I only live here sometimes...

At four in the morning, they are surprised to see me. 

The halls are dimly lit, about half of the big overheads turned off; the nurses' station is white and gleaming and bright, busy with a sort of unhurried business.   There's no rush at four in the morning.  There are no orders being phoned in and no tests being run.  There's time to sit and chat and stock carts.  I am somewhat of an anomaly in their world, a doctor in the night world of nurses, but they make room for me in the little cubicle in the corner, find me vital signs and updates, glad to have something to do. 

It's a far cry from the bustle at six-thirty, when the shift changes and the day nurses come on and the lights flicker into a facsimile of daylight.  When I come at six-thirty or seven, I meet the morning labs coming off the printer and the fresh new sheets of overnight vitals, step into a bustle and chaos of phone calls and notifications and getting things done.  They know to expect me early; I like my cubicle and its three walls of privacy right next to the intermittent beeping alarms of the remote telemetry, and so do all of the other doctors.  First come, first served.

It's easy to lose time inside a hospital: patient rooms have windows but the curtains are usually drawn, and the hallways exist in a perennial brightness of linoleum tiles and flickering lights.  Morning looks like afternoon looks like evening looks like midnight.  There are always nurses -- more in the daytime, but there are always nurses.  When I come down at four in the morning, euphoric from a delivery or half-awake while awaiting one, there are nurses who know my name and greet me by it, and more often than not the people I am there to see are as awake as I am. 

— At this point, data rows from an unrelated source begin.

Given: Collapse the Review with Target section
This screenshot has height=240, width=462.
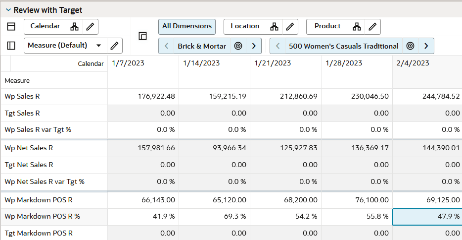Looking at the screenshot, I should [8, 10].
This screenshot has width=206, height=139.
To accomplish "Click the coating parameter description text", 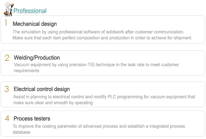I will (99, 126).
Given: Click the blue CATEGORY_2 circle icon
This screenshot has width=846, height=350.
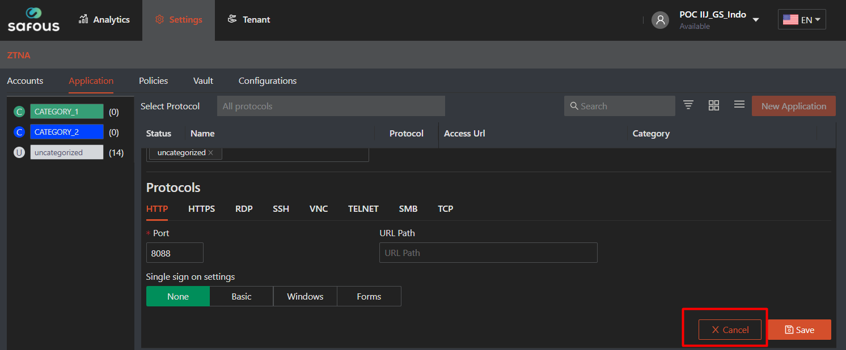Looking at the screenshot, I should 19,132.
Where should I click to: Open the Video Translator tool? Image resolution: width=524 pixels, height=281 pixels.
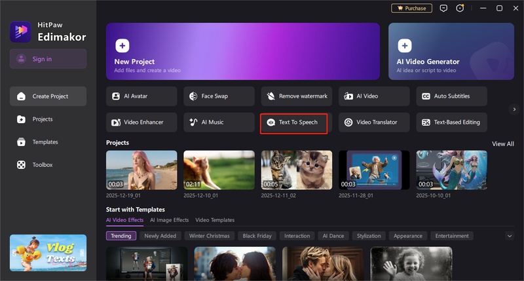[x=374, y=122]
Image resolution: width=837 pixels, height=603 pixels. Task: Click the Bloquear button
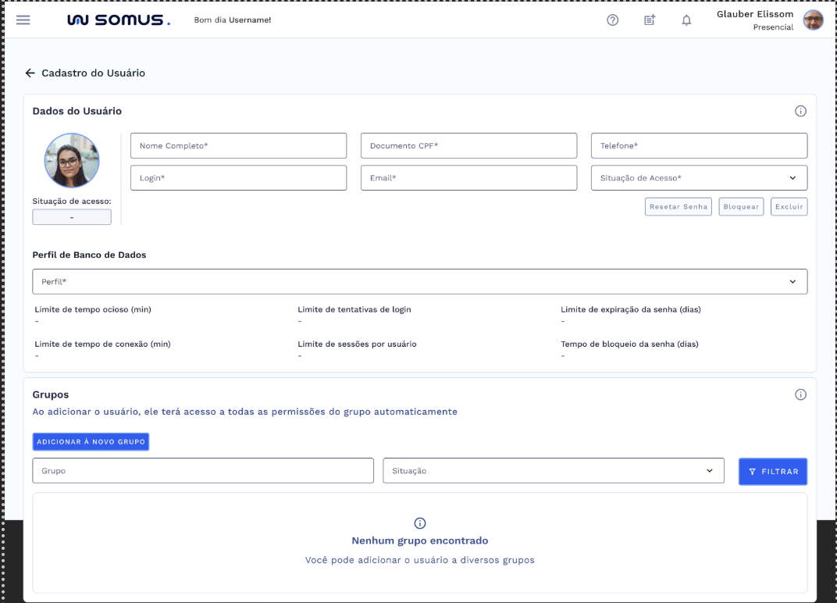coord(741,207)

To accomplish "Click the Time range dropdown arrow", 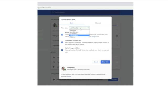I will tap(88, 28).
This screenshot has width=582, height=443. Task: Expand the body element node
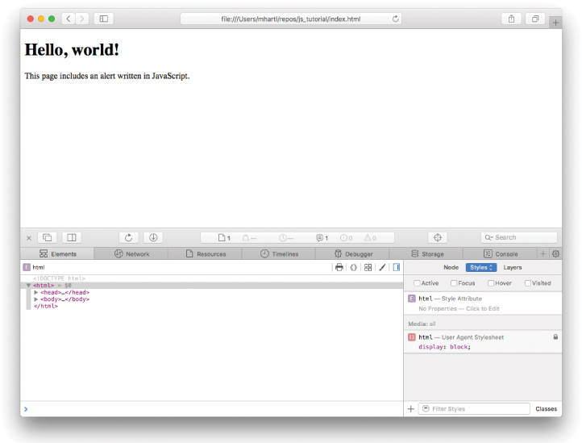tap(36, 299)
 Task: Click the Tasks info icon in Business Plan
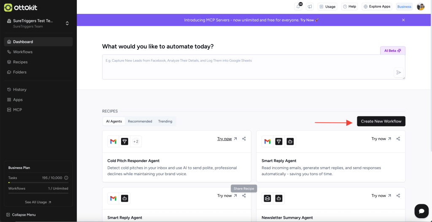pyautogui.click(x=66, y=178)
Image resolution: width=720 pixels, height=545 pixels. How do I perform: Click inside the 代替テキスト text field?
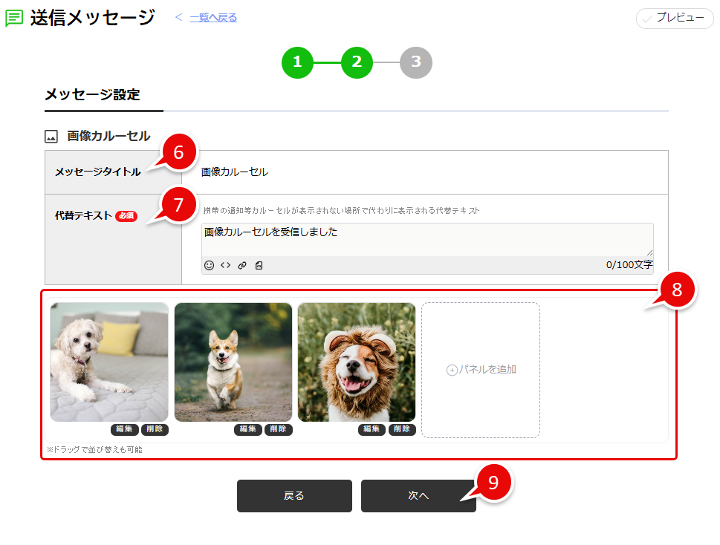[427, 239]
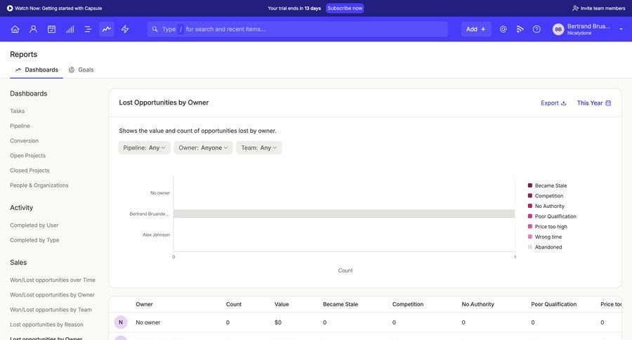
Task: Open the activity feed icon
Action: [x=520, y=29]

Visitors move around the hospital in elevators with wood panel walls and bright signs advertising hospital events.  I move in stairwells with unsealed concrete steps and railings that are nothing more than pipes and joins, where the lights are never the same color as anywhere else and the sound of my footsteps echoes eerily while I climb.  I walk through wooden doors marked "Authorized Personnel Only," knowing that my authorization is that I know what's behind them, cutting through back hallways with faded paint and abandoned clinic rooms, passing from hustle to bustle and back.  I have a tiny grey circle on my keychain that makes black boxes go "beep" and magnetic locks click open.  I have a list of codes for keypads that don't beep.  I know which doors are locked at night.

When I am attending a delivery I live in a sort of temporary camp: I put fresh folded pillowcases on plastic pillows and unfold the pale beige blankets around myself when there is no work to keep me awake, sleeping fitfully in the folded-up futons in the call rooms on Labor and Delivery, with the door half-cracked and my socks still on, my glasses lying beside my outstretched hand.  Time doesn't matter: there is food in the little glass-fronted refrigerator in the doctor's lounge, sandwiches and hard-boiled eggs and fruit and yogurt; there are chips and peanut butter and granola bars and bouillon packets stashed in the kitchenette on Labor and Delivery, the one with the sign on the door reading "Patient Use Only".  I eat when I am hungry, whatever I can scavenge.  I sleep when I do not have work to do. 

And at four in the morning, if I am awake and have patients to see, I go downstairs to greet the nurses in the half-twilight of the hospital night.